## BEGIN Dataset

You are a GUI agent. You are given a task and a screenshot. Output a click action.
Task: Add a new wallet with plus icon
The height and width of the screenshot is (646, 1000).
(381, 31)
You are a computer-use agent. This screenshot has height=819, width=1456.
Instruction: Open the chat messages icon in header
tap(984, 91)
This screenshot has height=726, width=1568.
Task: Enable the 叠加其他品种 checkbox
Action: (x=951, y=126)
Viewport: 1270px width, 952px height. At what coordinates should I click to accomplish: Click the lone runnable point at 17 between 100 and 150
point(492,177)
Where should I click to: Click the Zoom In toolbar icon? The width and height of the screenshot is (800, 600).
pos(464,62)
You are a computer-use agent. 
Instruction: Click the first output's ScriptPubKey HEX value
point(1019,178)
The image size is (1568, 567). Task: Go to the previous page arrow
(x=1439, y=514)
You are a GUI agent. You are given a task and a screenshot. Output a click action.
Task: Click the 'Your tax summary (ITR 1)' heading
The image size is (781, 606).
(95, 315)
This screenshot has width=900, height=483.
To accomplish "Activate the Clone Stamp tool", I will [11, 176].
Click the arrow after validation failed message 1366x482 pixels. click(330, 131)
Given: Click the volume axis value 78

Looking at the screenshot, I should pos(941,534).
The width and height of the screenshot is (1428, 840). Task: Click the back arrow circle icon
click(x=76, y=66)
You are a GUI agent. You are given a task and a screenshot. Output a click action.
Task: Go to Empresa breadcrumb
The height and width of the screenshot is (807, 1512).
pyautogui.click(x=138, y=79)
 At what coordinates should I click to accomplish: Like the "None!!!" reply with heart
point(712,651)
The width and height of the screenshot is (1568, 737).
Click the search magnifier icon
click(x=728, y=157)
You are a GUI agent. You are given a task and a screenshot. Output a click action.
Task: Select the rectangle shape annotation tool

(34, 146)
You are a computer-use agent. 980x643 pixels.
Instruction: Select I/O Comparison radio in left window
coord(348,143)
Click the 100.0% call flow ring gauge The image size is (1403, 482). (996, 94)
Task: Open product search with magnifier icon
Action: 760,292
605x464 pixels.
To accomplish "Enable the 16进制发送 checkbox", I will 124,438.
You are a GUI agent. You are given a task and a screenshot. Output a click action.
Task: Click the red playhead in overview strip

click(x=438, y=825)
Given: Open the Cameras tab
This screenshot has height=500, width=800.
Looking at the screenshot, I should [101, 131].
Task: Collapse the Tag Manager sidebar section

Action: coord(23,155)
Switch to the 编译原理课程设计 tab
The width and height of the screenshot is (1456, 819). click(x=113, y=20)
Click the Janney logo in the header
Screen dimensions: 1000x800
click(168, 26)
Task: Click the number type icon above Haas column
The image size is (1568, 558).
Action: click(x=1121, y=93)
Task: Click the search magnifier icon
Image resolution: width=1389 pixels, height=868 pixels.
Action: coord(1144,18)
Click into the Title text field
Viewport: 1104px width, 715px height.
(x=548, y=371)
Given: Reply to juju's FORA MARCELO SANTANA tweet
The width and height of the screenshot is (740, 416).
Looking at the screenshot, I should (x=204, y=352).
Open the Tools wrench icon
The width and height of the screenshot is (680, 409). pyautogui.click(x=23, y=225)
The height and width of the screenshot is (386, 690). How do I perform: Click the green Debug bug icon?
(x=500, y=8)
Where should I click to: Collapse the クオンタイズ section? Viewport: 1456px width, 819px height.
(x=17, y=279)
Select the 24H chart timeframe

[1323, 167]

## END Dataset

> Problem to work on: Please rewrite the listing above with "search magnifier icon" changed to "search button" and everything else left as it is.

> Complete answer:
You are a GUI agent. You are given a task and a screenshot. Output a click action.
Task: Add a new wallet with plus icon
The height and width of the screenshot is (646, 1000).
(381, 31)
You are a computer-use agent. This screenshot has height=819, width=1456.
Instruction: Open the chat messages icon in header
tap(984, 91)
This screenshot has height=726, width=1568.
Task: Enable the 叠加其他品种 checkbox
Action: (x=951, y=126)
Viewport: 1270px width, 952px height. At what coordinates should I click to accomplish: Click the lone runnable point at 17 between 100 and 150
point(492,177)
Where should I click to: Click the Zoom In toolbar icon? The width and height of the screenshot is (800, 600).
pos(464,62)
You are a computer-use agent. 
Instruction: Click the first output's ScriptPubKey HEX value
point(1019,178)
The image size is (1568, 567). Task: Go to the previous page arrow
(x=1439, y=514)
You are a GUI agent. You are given a task and a screenshot. Output a click action.
Task: Click the 'Your tax summary (ITR 1)' heading
The image size is (781, 606).
(95, 315)
This screenshot has width=900, height=483.
To accomplish "Activate the Clone Stamp tool", I will [11, 176].
Click the arrow after validation failed message 1366x482 pixels. click(330, 131)
Given: Click the volume axis value 78

Looking at the screenshot, I should pos(941,534).
The width and height of the screenshot is (1428, 840). Task: Click the back arrow circle icon
click(x=76, y=66)
You are a GUI agent. You are given a task and a screenshot. Output a click action.
Task: Go to Empresa breadcrumb
The height and width of the screenshot is (807, 1512).
pyautogui.click(x=138, y=79)
 At what coordinates should I click to accomplish: Like the "None!!!" reply with heart
point(712,651)
The width and height of the screenshot is (1568, 737).
Click the search button
click(x=728, y=157)
You are a GUI agent. You are given a task and a screenshot. Output a click action.
Task: Select the rectangle shape annotation tool

(34, 146)
You are a computer-use agent. 980x643 pixels.
Instruction: Select I/O Comparison radio in left window
coord(348,143)
Click the 100.0% call flow ring gauge The image size is (1403, 482). (996, 94)
Task: Open product search with magnifier icon
Action: 760,292
605x464 pixels.
To accomplish "Enable the 16进制发送 checkbox", I will 124,438.
You are a GUI agent. You are given a task and a screenshot. Output a click action.
Task: Click the red playhead in overview strip

click(x=438, y=825)
Given: Open the Cameras tab
This screenshot has height=500, width=800.
Looking at the screenshot, I should [101, 131].
Task: Collapse the Tag Manager sidebar section

Action: coord(23,155)
Switch to the 编译原理课程设计 tab
The width and height of the screenshot is (1456, 819). click(x=113, y=20)
Click the Janney logo in the header
Screen dimensions: 1000x800
click(168, 26)
Task: Click the number type icon above Haas column
The image size is (1568, 558).
Action: click(x=1121, y=93)
Task: Click the search button
Image resolution: width=1389 pixels, height=868 pixels.
Action: coord(1144,18)
Click into the Title text field
Viewport: 1104px width, 715px height.
(x=548, y=371)
Given: Reply to juju's FORA MARCELO SANTANA tweet
The width and height of the screenshot is (740, 416).
Looking at the screenshot, I should (x=204, y=352).
Open the Tools wrench icon
The width and height of the screenshot is (680, 409). pyautogui.click(x=23, y=225)
The height and width of the screenshot is (386, 690). How do I perform: Click the green Debug bug icon?
(x=500, y=8)
Where should I click to: Collapse the クオンタイズ section? Viewport: 1456px width, 819px height.
(x=17, y=279)
Select the 24H chart timeframe

[1323, 167]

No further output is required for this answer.